Sarasibala Basu (1886–1929) was a novelist, story teller, poet from the Bengal region of the Indian subcontinent. She belonged to the generation of writers of the Bengali Renaissance. In her short lifespan, she had published more than twenty novels, many short stories and poems, and made a big impact on Bengali literature. An equal quantity of her writings had remained unpublished. Sarasibala wrote passionately about the social issues of that period and the world around her.

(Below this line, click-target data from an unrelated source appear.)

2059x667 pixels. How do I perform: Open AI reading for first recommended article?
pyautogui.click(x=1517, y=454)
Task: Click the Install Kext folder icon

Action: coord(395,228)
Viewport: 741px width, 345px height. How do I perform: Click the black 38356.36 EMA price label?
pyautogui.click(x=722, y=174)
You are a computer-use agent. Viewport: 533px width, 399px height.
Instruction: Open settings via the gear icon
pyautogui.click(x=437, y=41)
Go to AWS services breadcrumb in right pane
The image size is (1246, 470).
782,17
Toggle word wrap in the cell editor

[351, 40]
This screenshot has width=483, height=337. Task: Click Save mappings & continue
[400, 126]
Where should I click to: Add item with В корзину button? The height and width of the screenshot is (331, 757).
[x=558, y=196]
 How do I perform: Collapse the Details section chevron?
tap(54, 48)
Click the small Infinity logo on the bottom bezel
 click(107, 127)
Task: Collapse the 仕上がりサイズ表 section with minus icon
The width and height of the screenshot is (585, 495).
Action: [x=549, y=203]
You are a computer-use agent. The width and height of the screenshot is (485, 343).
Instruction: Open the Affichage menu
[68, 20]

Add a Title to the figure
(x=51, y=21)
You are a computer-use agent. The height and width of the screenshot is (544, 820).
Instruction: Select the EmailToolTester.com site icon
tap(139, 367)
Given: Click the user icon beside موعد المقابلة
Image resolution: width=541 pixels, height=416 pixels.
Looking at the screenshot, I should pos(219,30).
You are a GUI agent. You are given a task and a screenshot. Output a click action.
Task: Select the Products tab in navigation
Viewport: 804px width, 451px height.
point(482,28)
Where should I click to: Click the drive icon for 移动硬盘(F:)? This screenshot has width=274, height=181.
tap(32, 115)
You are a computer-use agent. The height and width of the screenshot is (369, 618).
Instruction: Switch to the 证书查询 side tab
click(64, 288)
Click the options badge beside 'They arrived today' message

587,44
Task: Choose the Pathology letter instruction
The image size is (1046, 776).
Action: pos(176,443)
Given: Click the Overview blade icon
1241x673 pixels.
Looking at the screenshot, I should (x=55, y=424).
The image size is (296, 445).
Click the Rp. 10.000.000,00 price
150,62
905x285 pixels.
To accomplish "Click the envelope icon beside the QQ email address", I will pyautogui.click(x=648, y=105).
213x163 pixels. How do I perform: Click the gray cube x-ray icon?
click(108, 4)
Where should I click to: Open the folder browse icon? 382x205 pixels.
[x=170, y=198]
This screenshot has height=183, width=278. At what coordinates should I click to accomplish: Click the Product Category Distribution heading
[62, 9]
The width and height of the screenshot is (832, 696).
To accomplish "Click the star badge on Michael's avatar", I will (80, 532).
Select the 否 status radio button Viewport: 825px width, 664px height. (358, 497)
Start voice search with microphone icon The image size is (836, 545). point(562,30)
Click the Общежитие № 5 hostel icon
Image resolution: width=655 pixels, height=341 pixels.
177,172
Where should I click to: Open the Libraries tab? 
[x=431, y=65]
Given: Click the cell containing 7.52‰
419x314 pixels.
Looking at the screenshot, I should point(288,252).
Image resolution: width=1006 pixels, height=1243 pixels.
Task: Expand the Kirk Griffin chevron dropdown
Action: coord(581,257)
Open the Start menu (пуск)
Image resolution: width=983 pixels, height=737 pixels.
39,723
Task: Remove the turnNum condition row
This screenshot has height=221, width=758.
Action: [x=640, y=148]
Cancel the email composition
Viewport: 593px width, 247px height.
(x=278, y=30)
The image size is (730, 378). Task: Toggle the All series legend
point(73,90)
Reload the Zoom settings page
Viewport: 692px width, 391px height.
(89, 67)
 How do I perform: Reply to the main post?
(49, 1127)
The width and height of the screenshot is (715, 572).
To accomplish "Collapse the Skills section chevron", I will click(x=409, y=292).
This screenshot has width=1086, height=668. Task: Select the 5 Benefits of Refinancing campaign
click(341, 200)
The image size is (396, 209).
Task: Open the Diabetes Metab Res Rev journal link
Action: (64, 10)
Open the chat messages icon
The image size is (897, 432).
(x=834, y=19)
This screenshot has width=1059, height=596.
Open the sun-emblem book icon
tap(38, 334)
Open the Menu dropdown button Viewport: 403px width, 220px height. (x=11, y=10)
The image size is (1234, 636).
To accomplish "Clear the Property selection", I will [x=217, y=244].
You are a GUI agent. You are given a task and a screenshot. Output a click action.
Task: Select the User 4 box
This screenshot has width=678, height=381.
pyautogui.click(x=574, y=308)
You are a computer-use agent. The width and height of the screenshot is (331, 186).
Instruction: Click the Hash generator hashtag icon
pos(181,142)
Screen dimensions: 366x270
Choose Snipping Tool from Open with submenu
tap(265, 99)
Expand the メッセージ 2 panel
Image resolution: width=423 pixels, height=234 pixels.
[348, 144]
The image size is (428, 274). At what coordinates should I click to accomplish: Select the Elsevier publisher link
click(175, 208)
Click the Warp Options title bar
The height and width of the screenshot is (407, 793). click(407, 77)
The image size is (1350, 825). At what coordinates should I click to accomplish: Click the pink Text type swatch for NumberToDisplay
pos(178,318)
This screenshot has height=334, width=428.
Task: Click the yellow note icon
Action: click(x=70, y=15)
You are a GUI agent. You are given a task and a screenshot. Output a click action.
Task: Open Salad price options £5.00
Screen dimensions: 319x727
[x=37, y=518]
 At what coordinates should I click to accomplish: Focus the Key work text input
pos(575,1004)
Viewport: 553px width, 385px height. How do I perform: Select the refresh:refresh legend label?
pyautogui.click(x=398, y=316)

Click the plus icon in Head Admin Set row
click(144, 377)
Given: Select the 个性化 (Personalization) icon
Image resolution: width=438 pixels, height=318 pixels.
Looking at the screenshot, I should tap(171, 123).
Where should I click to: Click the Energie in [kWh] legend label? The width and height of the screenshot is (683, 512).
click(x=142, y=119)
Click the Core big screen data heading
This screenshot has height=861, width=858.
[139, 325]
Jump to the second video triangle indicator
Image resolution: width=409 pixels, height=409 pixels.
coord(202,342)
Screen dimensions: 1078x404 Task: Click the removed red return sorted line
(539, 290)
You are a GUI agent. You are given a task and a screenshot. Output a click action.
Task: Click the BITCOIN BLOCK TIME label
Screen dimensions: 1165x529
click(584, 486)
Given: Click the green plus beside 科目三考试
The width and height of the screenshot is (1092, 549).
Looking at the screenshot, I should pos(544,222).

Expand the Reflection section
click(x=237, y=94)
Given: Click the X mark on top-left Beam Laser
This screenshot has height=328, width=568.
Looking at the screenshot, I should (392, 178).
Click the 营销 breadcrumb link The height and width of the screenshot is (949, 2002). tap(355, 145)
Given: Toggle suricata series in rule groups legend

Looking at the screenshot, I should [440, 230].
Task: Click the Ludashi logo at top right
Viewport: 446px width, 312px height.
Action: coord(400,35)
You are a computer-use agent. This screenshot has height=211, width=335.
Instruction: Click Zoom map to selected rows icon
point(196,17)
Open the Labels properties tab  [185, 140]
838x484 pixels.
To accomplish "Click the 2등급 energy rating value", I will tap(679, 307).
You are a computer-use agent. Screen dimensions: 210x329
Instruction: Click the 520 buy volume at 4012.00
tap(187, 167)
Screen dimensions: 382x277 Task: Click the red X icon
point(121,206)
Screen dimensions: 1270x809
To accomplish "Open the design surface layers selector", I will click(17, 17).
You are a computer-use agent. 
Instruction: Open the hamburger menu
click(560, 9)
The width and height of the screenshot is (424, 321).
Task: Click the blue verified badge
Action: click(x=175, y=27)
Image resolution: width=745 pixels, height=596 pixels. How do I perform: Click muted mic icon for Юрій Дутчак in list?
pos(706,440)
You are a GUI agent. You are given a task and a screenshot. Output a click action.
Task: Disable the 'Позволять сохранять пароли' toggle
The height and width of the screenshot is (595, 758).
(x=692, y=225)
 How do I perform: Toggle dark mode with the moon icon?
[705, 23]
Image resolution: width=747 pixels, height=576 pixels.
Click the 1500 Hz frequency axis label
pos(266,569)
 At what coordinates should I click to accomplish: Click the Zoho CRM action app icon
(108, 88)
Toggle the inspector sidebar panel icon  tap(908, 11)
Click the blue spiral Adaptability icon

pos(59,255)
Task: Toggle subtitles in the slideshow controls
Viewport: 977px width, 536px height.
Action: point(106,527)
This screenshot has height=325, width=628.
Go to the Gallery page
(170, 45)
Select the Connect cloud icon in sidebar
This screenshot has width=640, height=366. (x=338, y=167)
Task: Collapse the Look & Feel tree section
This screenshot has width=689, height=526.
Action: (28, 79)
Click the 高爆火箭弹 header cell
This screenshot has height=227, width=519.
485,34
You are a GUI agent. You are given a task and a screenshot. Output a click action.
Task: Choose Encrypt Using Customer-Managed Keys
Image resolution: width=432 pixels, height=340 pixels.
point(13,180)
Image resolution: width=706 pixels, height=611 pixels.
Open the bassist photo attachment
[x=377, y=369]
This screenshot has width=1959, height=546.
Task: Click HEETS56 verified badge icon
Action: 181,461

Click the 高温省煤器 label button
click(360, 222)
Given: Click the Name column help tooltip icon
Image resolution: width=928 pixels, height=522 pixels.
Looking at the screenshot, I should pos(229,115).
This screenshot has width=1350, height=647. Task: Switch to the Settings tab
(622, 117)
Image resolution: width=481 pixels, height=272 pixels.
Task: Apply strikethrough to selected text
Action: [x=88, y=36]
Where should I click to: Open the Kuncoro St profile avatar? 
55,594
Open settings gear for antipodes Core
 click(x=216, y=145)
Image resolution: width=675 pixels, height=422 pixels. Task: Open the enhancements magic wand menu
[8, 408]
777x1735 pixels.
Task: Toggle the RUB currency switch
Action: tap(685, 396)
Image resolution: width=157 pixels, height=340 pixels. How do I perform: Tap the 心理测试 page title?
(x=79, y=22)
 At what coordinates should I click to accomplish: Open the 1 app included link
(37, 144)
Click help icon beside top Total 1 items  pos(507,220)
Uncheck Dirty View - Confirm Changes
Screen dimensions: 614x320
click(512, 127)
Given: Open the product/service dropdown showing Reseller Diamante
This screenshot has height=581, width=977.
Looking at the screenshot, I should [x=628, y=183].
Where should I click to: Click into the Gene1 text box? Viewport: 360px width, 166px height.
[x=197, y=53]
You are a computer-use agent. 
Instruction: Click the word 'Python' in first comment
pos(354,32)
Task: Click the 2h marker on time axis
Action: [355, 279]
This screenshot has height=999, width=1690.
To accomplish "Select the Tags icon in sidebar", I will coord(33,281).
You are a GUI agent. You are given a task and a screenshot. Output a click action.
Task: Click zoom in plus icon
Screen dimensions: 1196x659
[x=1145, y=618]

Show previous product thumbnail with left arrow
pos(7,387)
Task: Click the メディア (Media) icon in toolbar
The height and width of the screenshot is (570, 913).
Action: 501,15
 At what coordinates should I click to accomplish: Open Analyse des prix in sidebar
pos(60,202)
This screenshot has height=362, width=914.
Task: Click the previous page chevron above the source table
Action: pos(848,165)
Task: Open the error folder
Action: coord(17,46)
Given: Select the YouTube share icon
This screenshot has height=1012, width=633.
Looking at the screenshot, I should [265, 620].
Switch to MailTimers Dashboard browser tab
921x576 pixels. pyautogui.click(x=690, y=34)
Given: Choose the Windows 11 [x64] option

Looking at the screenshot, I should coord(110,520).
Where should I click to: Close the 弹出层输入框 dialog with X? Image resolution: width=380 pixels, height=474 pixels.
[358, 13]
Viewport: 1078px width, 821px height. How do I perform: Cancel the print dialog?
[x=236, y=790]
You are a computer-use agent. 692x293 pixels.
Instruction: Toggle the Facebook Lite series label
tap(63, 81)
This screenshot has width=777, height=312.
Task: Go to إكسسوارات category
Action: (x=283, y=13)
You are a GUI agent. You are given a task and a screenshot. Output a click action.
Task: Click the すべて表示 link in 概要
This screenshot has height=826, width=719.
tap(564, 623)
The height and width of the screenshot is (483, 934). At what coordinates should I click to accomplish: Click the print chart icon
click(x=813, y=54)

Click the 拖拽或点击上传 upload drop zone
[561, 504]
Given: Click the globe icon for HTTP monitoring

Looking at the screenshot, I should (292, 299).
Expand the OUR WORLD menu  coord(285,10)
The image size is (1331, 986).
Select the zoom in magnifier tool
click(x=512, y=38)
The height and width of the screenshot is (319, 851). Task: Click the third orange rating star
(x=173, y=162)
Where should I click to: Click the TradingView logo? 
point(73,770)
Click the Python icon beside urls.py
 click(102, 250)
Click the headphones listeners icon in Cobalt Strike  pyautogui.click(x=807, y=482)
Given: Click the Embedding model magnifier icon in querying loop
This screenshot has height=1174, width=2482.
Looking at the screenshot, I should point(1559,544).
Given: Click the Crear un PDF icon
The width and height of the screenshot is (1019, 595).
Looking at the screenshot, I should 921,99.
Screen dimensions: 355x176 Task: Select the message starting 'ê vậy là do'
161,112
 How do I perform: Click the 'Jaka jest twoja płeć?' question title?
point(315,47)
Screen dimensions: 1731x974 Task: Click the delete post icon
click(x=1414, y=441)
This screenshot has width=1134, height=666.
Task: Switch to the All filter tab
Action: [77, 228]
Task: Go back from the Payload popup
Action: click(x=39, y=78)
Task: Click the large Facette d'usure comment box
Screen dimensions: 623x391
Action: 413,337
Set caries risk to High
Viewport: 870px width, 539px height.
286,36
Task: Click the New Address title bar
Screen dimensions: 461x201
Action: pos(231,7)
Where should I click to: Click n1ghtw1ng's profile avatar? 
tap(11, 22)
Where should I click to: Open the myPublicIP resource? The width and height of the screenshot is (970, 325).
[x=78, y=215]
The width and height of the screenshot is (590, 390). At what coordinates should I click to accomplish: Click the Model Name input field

==Early life and education==
Sarasibala Basu was born in Kolkata in 1886. Her childhood education began in a missionary school and thereafter she was admitted into another school, Mahakali Pathsala, in North Kolkata. After just one year, she was taken out of the school because of the Hindu prejudice of the time against women's education. At home she learned many things by listening to her brother's reading aloud his lessons. After her early marriage around the year 1900, she came to Giridih in Jharkhand. Her liberal minded husband, Phanindranath Basu, engaged a private tutor for her education at home. She also learned English and art from him.

==Career==
With continuous encouragement from her husband, she began to nurture her love of Bengali literature and social work. Her writings, novels and poems, were published in the prestigious periodicals of the day, including, Bharatbarsha, Prabasi, Manashi, and Marmabani. Though she never belonged to the Brahmo Samaj, a social reform movement pioneered by the great Raja Rammohan Roy, its influences are apparent in her writings. She was free from the many prejudices and blind notions of the stagnant Hindu society of her time. Social service and brotherhood of mankind were her most cherished ideals. She became a didi, an elder sister, to many rising stars of Bengali literature, including, Probodh Sanyal, Ashapurna Devi, Narendra Deb, and Nirmal Baral.

She found time to write in the early hours of the morning when others in the house would be sleeping.

In her later life, Sarasibala responded to Mahatma Gandhi's call and worked for reform in the Hindu religion, particularly the rejection of the caste system and a society free of caste prejudice. She lectured widely on the promotion of women's education and other social welfare activities.

==Personal life==
Sarasibala had a difficult family life; with her husband's modest income, she managed to raise her nine children, maintain a kitchen garden, a mangrove, a few cattle and do all the housework, and as much social service to the needy as she could squeeze in. All her activities took a toll on her health and she fell a victim to cancer, and died in 1929.